George H.W. Bush became friendly with the man who beat him in 1992 when they worked together to raise funds for tsunami relief.  But the elder Mr. Bush made it clear that neither Bill nor Hillary had ever discussed such a diplomatic mission with him, and he wouldn't have been interested if they had, because he strongly supports his son's foreign policy.

The episode reminds us that Bill Clinton's relationship with the truth remains problematic. 

The theme — that President Bush's policies, particularly with regard to the war in Iraq, have cost us the respect and support of our traditional allies — is an article of faith among Democrats.  But it is untrue, as Lee Myung-bak could attest.

Last week Mr. Lee, a conservative former mayor of Seoul, was elected president of South Korea in what was by far the biggest landslide in the relatively brief history of democratic elections in that country.

Mr. Lee's victory eases a headache for policymakers in Washington.  The very left wing government of outgoing President Noh Moo-hyun [who insists on spelling his name "Roh" to avoid how it's actually pronounced] frequently undermined Bush administration efforts to get North Korea to give up its nuclear weapons program. 

Mr. Lee's views about how to deal with Kim Jong Il's dictatorship are much more in sync with those of President Bush.  "I assure you there will be a change from the past government's practice of avoiding criticism of North Korea and unilaterally flattering it," Mr. Lee said at his first news conference after his landslide win.

Mr. Lee's election strengthens the relationship of the United States in general and this administration in particular with a key U.S. ally.

Liberals dislike President Bush's foreign policy, so they assume foreign leaders do too.  This assumption has little relationship to fact.

Since the war in Iraq began, Bush friendly governments have been ousted at the polls in Spain, Italy, and Australia.  But governments friendlier to the United States have been elected in France, Germany, Canada, and now South Korea.  Britain and Japan have changed prime ministers, but remain firm friends.

Germany ranks 7th, France 9th, South Korea 13th, and Canada 14th in gross domestic product, according to the CIA World Factbook.
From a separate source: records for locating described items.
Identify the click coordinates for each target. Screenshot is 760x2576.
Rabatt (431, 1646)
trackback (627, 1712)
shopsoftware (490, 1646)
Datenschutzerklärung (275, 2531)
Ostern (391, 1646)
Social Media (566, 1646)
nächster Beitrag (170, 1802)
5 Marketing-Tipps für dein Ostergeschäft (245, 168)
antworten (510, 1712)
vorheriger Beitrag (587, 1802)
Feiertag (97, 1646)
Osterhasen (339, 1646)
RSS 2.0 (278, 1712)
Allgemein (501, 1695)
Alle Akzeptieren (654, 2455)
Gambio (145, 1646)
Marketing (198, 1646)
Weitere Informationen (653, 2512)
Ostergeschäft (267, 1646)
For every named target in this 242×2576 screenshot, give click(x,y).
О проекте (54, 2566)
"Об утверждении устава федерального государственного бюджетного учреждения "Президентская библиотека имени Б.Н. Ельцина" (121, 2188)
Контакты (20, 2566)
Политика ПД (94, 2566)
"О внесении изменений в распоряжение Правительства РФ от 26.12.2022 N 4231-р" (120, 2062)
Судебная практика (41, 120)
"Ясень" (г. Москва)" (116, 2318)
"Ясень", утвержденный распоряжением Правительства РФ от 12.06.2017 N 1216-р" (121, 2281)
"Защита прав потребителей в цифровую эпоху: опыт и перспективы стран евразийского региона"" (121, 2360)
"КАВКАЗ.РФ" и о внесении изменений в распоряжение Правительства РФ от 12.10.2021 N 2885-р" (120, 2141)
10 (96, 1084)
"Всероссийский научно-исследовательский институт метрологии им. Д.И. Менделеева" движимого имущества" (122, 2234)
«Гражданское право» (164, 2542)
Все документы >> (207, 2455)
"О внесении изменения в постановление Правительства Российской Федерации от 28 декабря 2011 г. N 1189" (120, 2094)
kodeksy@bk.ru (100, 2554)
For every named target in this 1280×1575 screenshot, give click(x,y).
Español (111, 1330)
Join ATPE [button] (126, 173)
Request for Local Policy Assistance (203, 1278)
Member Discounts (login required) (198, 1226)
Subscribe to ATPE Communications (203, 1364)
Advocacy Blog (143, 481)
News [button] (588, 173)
They objectively are more important countries than Italy (10th), Spain (16th), and Australia (19th).  So closer relationships with Germany, France, South Korea and Canada more than cancel out more distant relationships with Italy, Spain and Australia.

There is also the distance traveled.  During the Bush administration, former critics have come much closer towards us than friends have slipped away.  France under Jacques Chirac, Germany under Gerhard Schroeder, and Canada under Jean Chretien had explicitly anti-American policies.  New French President Nicolas Sarkozy and Canadian Prime Minister Stephen Harper are unapologetic U.S. allies, German Chancellor Angela Merkel more cautiously so. 

Though Italy in 2006 and Australia last month exchanged conservative governments for more liberal ones, their relations with and policy toward the United States have changed little.  Only in Spain has there been a dramatic shift from a pro-American leader to an anti-American one.

And, we ought to note, in March of 2003, the government of Iraq was more hostile to us than any other government in the world.  The current government in Iraq is much more friendly.

Public opinion of the United States in the Moslem world remains low, according the annual surveys conducted by the Pew Global Attitudes Project, but, on balance, has improved a bit since before the invasion of Iraq. 

The percentage of those who view the United States favorably has plunged from 30 percent to 9 per cent in Turkey between 2002 and 2007, and from 25 percent to 20 percent in Jordan.  But those viewing the U.S. favorably has risen to 15 percent from 10 percent in Pakistan, from 6 percent to 21 percent in Egypt, and from 35 percent to 47 percent in Lebanon.

The dramatic change in the Moslem world since the invasion of Iraq has been the plunge in support for suicide bombings and for al Qaeda, Pew said.  Evidently, the most important part of Mr. Bush's foreign policy is succeeding.